Nevertheless, human time continues to pass, and we’ve made a few concessions to the weekly patterns of non-rainforest life. Our week orbits elliptically around two foci: Town Tuesdays, when most of the stores are open and there aren’t too many tourists to elbow aside, and Bird Count Fridays.
Bird Count Fridays begin with a 5 a.m. wakeup, followed by a twenty-minute uphill climb to the Andean Cock-of-the-Rock lek. We have learned from experience that saying “cock-of-the-rock lek” to most people will get you either a blank stare or a snicker, and the reality is even odder than the odd-sounding name. Cock-of-the-rock (“cock” because of their crowing calls, and “rock” because of the boulder screes that comprise their nesting habitat) are some of the strangest birds you will see in an Ecaudorian rainforest– bright red, with puffy head-crests and almost-invisible bills. Their mating system requires male birds to gather in a certain area of the forest canopy, called a “lek”, and conduct mass displays involving calling, flapping, preening, and fighting. Female birds then come to the lek site and, based on these formidable shows of masculinity, choose which male to mate with. We’ve yet to get a good video of the phenomenon, but there are a few good ones on YouTube.
The lek at Las Tangaras commands a beautiful view across a river valley, and from the relatively sheltered confines of the refugio– a tin roof propped over a wide bench– we watch misty Friday dawns cohere as the noises of night insects give way to the chattering of cicadas and wood wrens. Attendance at the lek is patchy during the rainy season, but even if the birds don’t show up, it’s hard to beat watching a cloud-forest sunrise with tea, cinnamon rolls, and juicy plums. If they do, we re-sight color bands and record behaviors of displaying males.
The lek visits always put us in a birding mood, so we’ve started keeping a bird list each Friday. Ordinarily, we record only new or unusual species that we notice in the course of our other work, but Fridays are a chance to direct our attention specifically to birding. Coincidentally (or not), many of our best sightings have been on Fridays. Last Friday, for instance, we saw a pair of toucan barbets (spectacular, large barbets whose presence in Ecuador is restricted to a small section of the Northwest), a barred puffbird perched sumo-wrestler style on an exposed branch, a rufous-chested nighthawk flying overhead, a red-billed parrot munching on large berries, an immaculate antbird foraging around the roots of a fallen tree, and two torrent ducks swimming in the river. Other Fridays have brought us crested guans, plate-billed mountain toucans, variable hawks, Cappuchin monkeys, and land crabs– Bird-Count Fridays don’t discriminate. We usually see about 70 species in the course of the day– a modest number, but usually with a few new-for-us species to make it exciting.

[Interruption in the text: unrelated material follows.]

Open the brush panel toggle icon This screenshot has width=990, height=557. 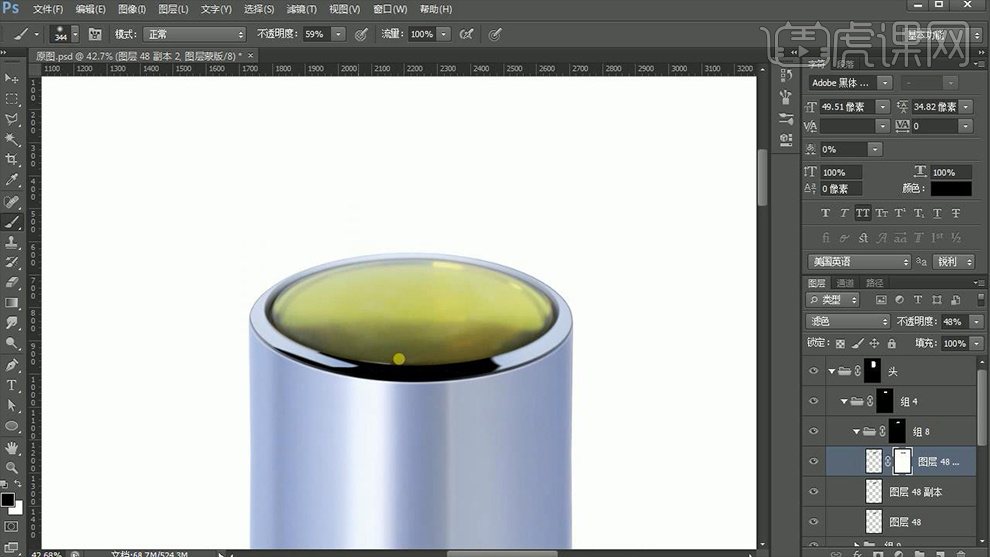(x=95, y=34)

During the rest of the week life moves on, rain and sun, river swims and armadillos, building and research, and we always keep an eye on birds. If we had to pick a favorite day, though, it would definitely be Bird Count Friday.

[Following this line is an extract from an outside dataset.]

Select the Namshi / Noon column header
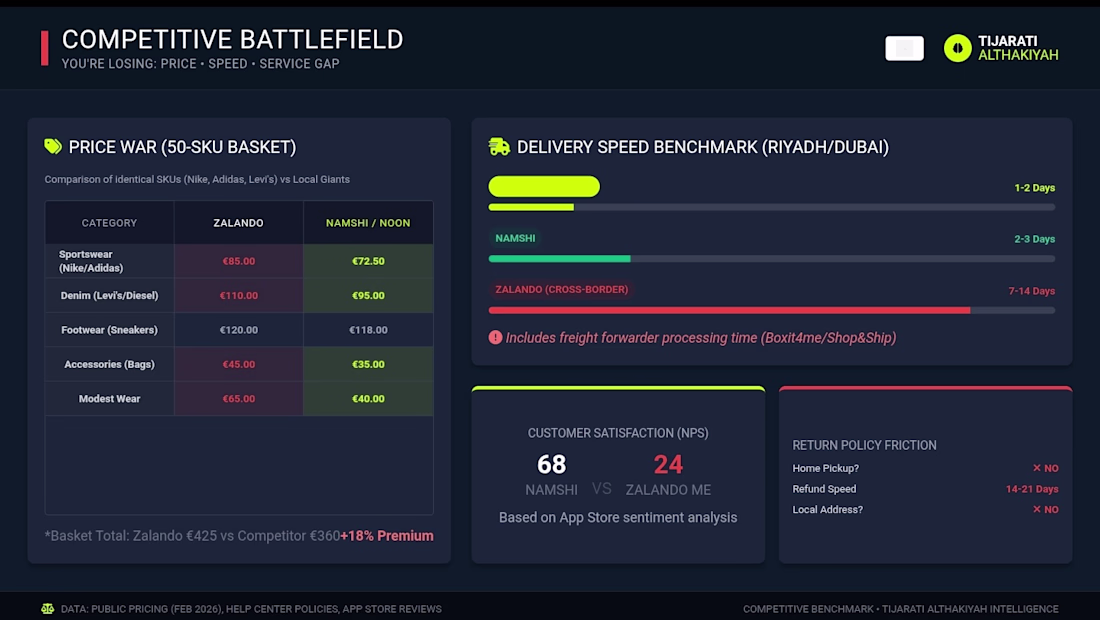1100x620 pixels. (368, 223)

Being a first-time attendee with the 2011 June expedition, I can relate very well to what you write about. Your writing is wonderful, and you bring my memories flooding back!
Keep up your good work! Those ACOR color bands can be devilishly difficult to see in the early light.
Thank you for looking after the casita. I know I will be back down in the coming years, and I will certainly appreciate the fruits of your labors.